Of course, here is where the popularizer jumps in and says, “well, maybe the multiverse is not expanding, but static”. This scenario, however, is equally hopeless in evading a beginning. For, as Dr Craig explained once, at any point in space of this static entity, there is probability higher than zero of any universe forming. Given an infinite amount of time, the space of the multi-verse would have filled with maximally large universes. Thus, if the multi-verse has existed for an infinite amount of time we would observe other universes running into our universe. But we don’t. So obviously, even a static multi-verse is not eternal.
MODELS, MODELS, MODELS
I have discussed a few models, but I'm not going to discuss all of them. The reasons are as follows:
1) Cosmological models are part of empirical science, and thus must obey the laws of logic. Since it can be logically deduced that, in the A theory of time, there was a first event (usually this first event is the beginning of the universe, but it does not have to be, as discussed at the very first post on the KCA), no amount of empirical science can change that.

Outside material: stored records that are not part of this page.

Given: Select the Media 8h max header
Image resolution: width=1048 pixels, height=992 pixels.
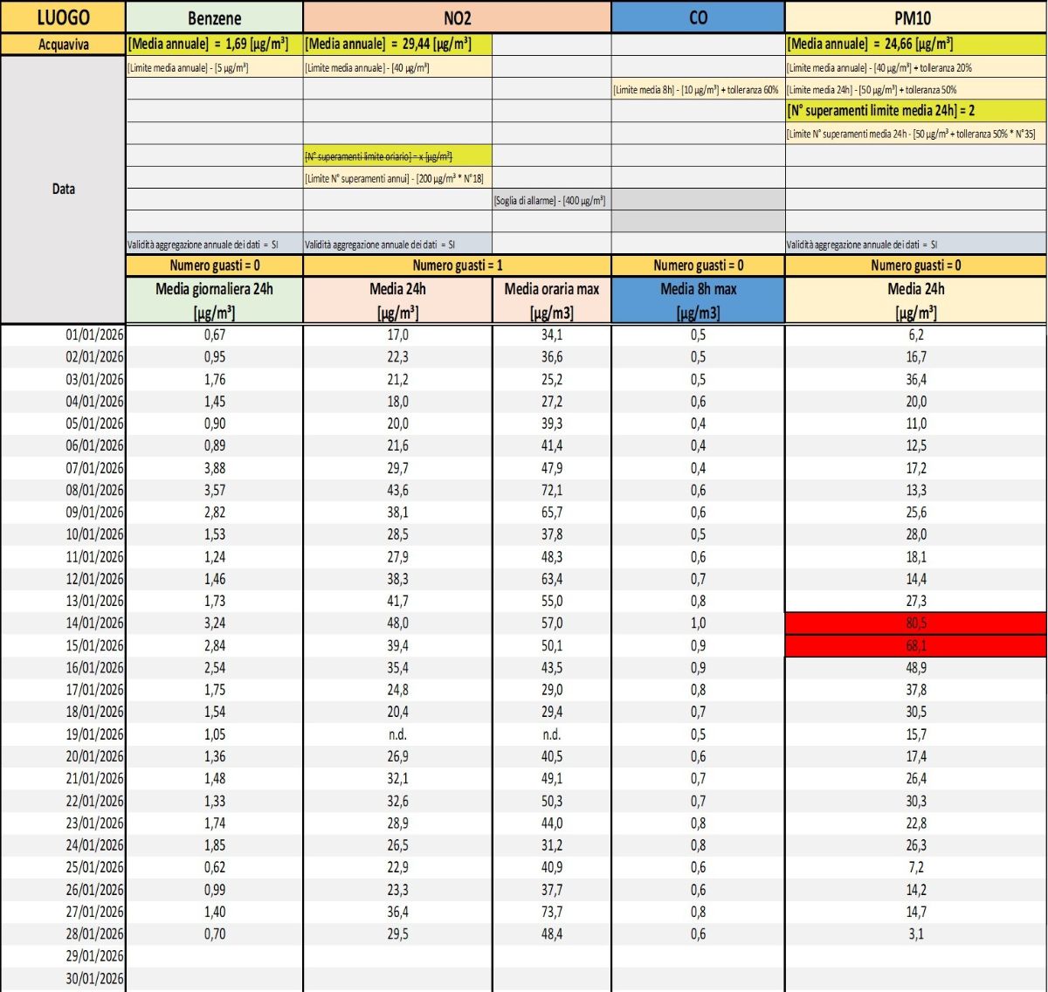Looking at the screenshot, I should tap(698, 300).
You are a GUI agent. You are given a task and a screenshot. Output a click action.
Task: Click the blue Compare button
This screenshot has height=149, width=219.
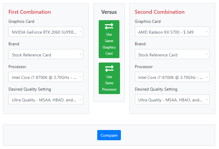pos(109,135)
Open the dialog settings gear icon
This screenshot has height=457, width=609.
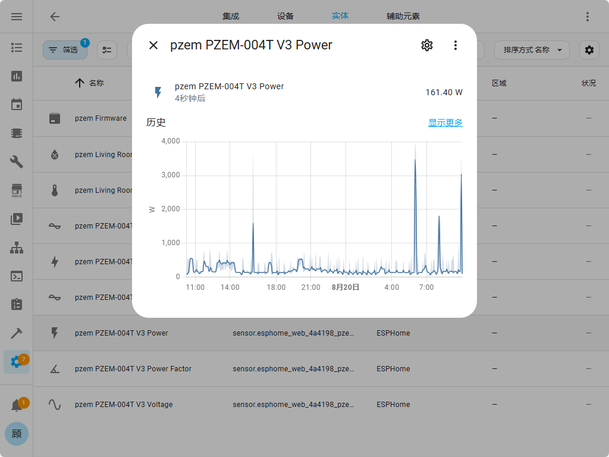426,45
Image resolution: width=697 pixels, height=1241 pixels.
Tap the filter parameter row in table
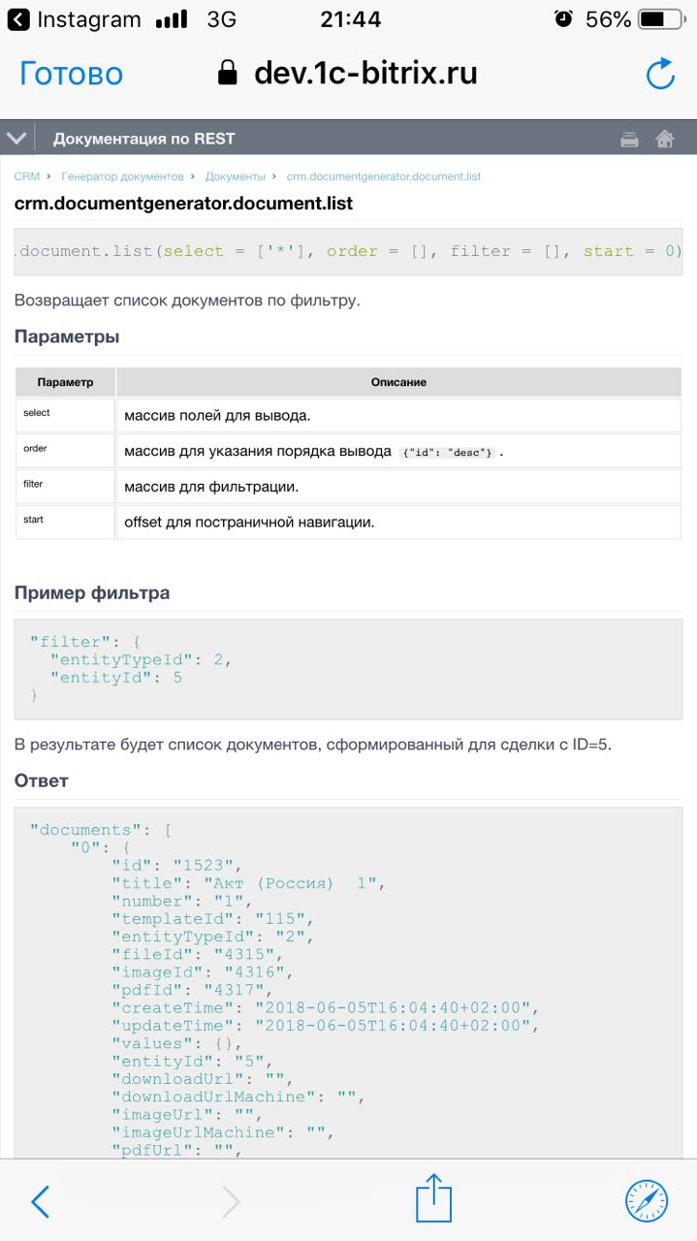[348, 486]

2) Some cosmological models that do have an eternal past, sometimes do this using the B theory of time. But I use the KCA in the A theory of time. For a B theory of time, I wouldn't use the KCA in the first place (I don't have a personal preference for either the A or the B theory of time).
3) Some cosmological models evade the beginning of the universe by pasting an eternal quantum state of the universe before its "first event" (i.e. a big bang). However, as discussed before, going from an eternal quantum state to a"first event", is in the context of the KCA the beginning of the current universe.
THE SPECIAL THEORY OF RELATIVITY DENIES THE A THEORY OF TIME
One might say that the A theory of time is incorrect, because Einstein's Special Theory of Relativity pre-supposes the B Theory of Time. And since premise 2 pre-supposes the A theory of time, the premise is therefore incorrect. A quick look at the history of science will quickly reveal that this objection is incorrect: Einstein himself pre-supposed the A Theory of Time, because he knew not of the B Theory of Time when he formulated his relativity theory! Now, most physicists today prefer the B Theory of Time, this is correct. But Einstein's theory of relativity can be interpreted using either theory of time. Both Theories of Time can be seen in a relativistic manner. For example, the special relativity theory can be interpreted for the A Theory of Time using the Neo-Lorentzian interpretation. All interpretations of Einstein's theory so far are empirically equivalent, and give the same predictions.
CONCLUSION
There are more models, but I limited myself to those that are used often (mostly by lay-men). I would like to conclude with a quote from Prof Vilenkin, as I love how he puts it: “With the proof now in place, cosmologists can no longer hide behind the possibility of a past-eternal universe. There is no escape, they have to face the problem of a cosmic beginning.” (ref.: Many worlds in one – the search for many universes, by Prof Dr Alexander Vilenkin).
Even if one doesn't know the cosmological models, one can still be sure the universe had a beginning a finite time ago. This is because an eternal universe requires it to exist for infinite number of hours, years, millennia, etc. However, as stated in the discussion of premise two, an actual infinity of any countable number of things in the real world is philosophically impossible.